» WORK ITEM
A complete, exact retyping of the data below is required.

[Opening DATA SUPPLIED section]

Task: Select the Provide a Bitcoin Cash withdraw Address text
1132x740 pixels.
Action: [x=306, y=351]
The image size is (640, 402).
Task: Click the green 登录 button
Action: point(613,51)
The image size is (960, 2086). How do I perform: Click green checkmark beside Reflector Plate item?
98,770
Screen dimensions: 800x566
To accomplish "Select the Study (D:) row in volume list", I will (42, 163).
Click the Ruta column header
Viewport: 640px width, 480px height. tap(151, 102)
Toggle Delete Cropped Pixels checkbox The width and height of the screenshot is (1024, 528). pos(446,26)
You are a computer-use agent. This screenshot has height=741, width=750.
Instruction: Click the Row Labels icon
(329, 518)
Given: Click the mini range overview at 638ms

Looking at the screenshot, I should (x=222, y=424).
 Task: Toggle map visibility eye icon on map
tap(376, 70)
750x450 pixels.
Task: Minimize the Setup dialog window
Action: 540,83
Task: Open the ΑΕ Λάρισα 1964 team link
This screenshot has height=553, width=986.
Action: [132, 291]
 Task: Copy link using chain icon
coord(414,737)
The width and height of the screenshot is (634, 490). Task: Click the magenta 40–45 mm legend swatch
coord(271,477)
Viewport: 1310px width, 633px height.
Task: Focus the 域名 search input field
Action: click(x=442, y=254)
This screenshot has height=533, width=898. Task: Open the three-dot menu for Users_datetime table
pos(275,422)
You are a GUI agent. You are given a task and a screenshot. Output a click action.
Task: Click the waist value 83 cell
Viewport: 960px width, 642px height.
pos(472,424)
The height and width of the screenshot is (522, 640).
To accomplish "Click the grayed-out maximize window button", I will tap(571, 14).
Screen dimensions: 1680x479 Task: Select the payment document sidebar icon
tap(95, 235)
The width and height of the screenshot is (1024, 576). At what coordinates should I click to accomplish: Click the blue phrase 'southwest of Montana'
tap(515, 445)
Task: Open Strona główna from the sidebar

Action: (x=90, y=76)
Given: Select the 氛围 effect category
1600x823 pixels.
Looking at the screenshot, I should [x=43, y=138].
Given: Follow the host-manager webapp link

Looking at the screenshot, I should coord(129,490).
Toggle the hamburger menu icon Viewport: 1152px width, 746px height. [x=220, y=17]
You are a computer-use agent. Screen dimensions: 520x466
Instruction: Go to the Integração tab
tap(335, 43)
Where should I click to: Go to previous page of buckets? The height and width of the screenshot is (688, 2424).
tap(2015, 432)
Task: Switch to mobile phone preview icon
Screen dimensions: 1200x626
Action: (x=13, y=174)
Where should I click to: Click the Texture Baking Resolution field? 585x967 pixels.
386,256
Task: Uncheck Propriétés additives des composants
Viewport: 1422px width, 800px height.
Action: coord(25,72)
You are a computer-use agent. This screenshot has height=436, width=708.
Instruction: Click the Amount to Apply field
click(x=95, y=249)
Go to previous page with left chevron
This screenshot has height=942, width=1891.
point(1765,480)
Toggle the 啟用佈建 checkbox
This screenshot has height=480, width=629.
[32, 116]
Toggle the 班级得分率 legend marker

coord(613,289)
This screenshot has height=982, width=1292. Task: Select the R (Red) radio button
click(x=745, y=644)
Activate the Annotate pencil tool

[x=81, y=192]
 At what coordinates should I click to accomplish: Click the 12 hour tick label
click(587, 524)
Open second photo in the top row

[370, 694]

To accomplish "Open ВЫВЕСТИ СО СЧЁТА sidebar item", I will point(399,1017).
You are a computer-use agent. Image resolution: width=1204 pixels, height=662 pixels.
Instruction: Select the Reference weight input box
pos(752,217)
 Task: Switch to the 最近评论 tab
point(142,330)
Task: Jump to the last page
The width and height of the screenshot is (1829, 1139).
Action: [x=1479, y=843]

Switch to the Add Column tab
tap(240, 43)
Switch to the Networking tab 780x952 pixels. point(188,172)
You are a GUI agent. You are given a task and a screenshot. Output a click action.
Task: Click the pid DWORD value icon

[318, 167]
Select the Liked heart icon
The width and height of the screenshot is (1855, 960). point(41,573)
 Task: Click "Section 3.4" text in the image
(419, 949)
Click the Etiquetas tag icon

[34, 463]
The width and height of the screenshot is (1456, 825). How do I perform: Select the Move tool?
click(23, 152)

[Closing DATA SUPPLIED section]

» TASK ANSWER
Task: Select the Provide a Bitcoin Cash withdraw Address text
1132x740 pixels.
Action: [x=306, y=351]
The image size is (640, 402).
Task: Click the green 登录 button
Action: point(613,51)
The image size is (960, 2086). How do I perform: Click green checkmark beside Reflector Plate item?
98,770
Screen dimensions: 800x566
To accomplish "Select the Study (D:) row in volume list", I will (42, 163).
Click the Ruta column header
Viewport: 640px width, 480px height. tap(151, 102)
Toggle Delete Cropped Pixels checkbox The width and height of the screenshot is (1024, 528). pos(446,26)
You are a computer-use agent. This screenshot has height=741, width=750.
Instruction: Click the Row Labels icon
(329, 518)
Given: Click the mini range overview at 638ms

Looking at the screenshot, I should (x=222, y=424).
 Task: Toggle map visibility eye icon on map
tap(376, 70)
750x450 pixels.
Task: Minimize the Setup dialog window
Action: 540,83
Task: Open the ΑΕ Λάρισα 1964 team link
This screenshot has height=553, width=986.
Action: [132, 291]
 Task: Copy link using chain icon
coord(414,737)
The width and height of the screenshot is (634, 490). Task: Click the magenta 40–45 mm legend swatch
coord(271,477)
Viewport: 1310px width, 633px height.
Task: Focus the 域名 search input field
Action: click(x=442, y=254)
This screenshot has height=533, width=898. Task: Open the three-dot menu for Users_datetime table
pos(275,422)
You are a GUI agent. You are given a task and a screenshot. Output a click action.
Task: Click the waist value 83 cell
Viewport: 960px width, 642px height.
pos(472,424)
The height and width of the screenshot is (522, 640).
To accomplish "Click the grayed-out maximize window button", I will tap(571, 14).
Screen dimensions: 1680x479 Task: Select the payment document sidebar icon
tap(95, 235)
The width and height of the screenshot is (1024, 576). At what coordinates should I click to accomplish: Click the blue phrase 'southwest of Montana'
tap(515, 445)
Task: Open Strona główna from the sidebar

Action: (x=90, y=76)
Given: Select the 氛围 effect category
1600x823 pixels.
Looking at the screenshot, I should [x=43, y=138].
Given: Follow the host-manager webapp link

Looking at the screenshot, I should coord(129,490).
Toggle the hamburger menu icon Viewport: 1152px width, 746px height. [x=220, y=17]
You are a computer-use agent. Screen dimensions: 520x466
Instruction: Go to the Integração tab
tap(335, 43)
Where should I click to: Go to previous page of buckets? The height and width of the screenshot is (688, 2424).
tap(2015, 432)
Task: Switch to mobile phone preview icon
Screen dimensions: 1200x626
Action: (x=13, y=174)
Where should I click to: Click the Texture Baking Resolution field? 585x967 pixels.
386,256
Task: Uncheck Propriétés additives des composants
Viewport: 1422px width, 800px height.
Action: coord(25,72)
You are a computer-use agent. This screenshot has height=436, width=708.
Instruction: Click the Amount to Apply field
click(x=95, y=249)
Go to previous page with left chevron
This screenshot has height=942, width=1891.
point(1765,480)
Toggle the 啟用佈建 checkbox
This screenshot has height=480, width=629.
[32, 116]
Toggle the 班级得分率 legend marker

coord(613,289)
This screenshot has height=982, width=1292. Task: Select the R (Red) radio button
click(x=745, y=644)
Activate the Annotate pencil tool

[x=81, y=192]
 At what coordinates should I click to accomplish: Click the 12 hour tick label
click(587, 524)
Open second photo in the top row

[370, 694]

To accomplish "Open ВЫВЕСТИ СО СЧЁТА sidebar item", I will point(399,1017).
You are a computer-use agent. Image resolution: width=1204 pixels, height=662 pixels.
Instruction: Select the Reference weight input box
pos(752,217)
 Task: Switch to the 最近评论 tab
point(142,330)
Task: Jump to the last page
The width and height of the screenshot is (1829, 1139).
Action: [x=1479, y=843]

Switch to the Add Column tab
tap(240, 43)
Switch to the Networking tab 780x952 pixels. point(188,172)
You are a GUI agent. You are given a task and a screenshot. Output a click action.
Task: Click the pid DWORD value icon

[318, 167]
Select the Liked heart icon
The width and height of the screenshot is (1855, 960). point(41,573)
 Task: Click "Section 3.4" text in the image
(419, 949)
Click the Etiquetas tag icon

[34, 463]
The width and height of the screenshot is (1456, 825). How do I perform: Select the Move tool?
click(23, 152)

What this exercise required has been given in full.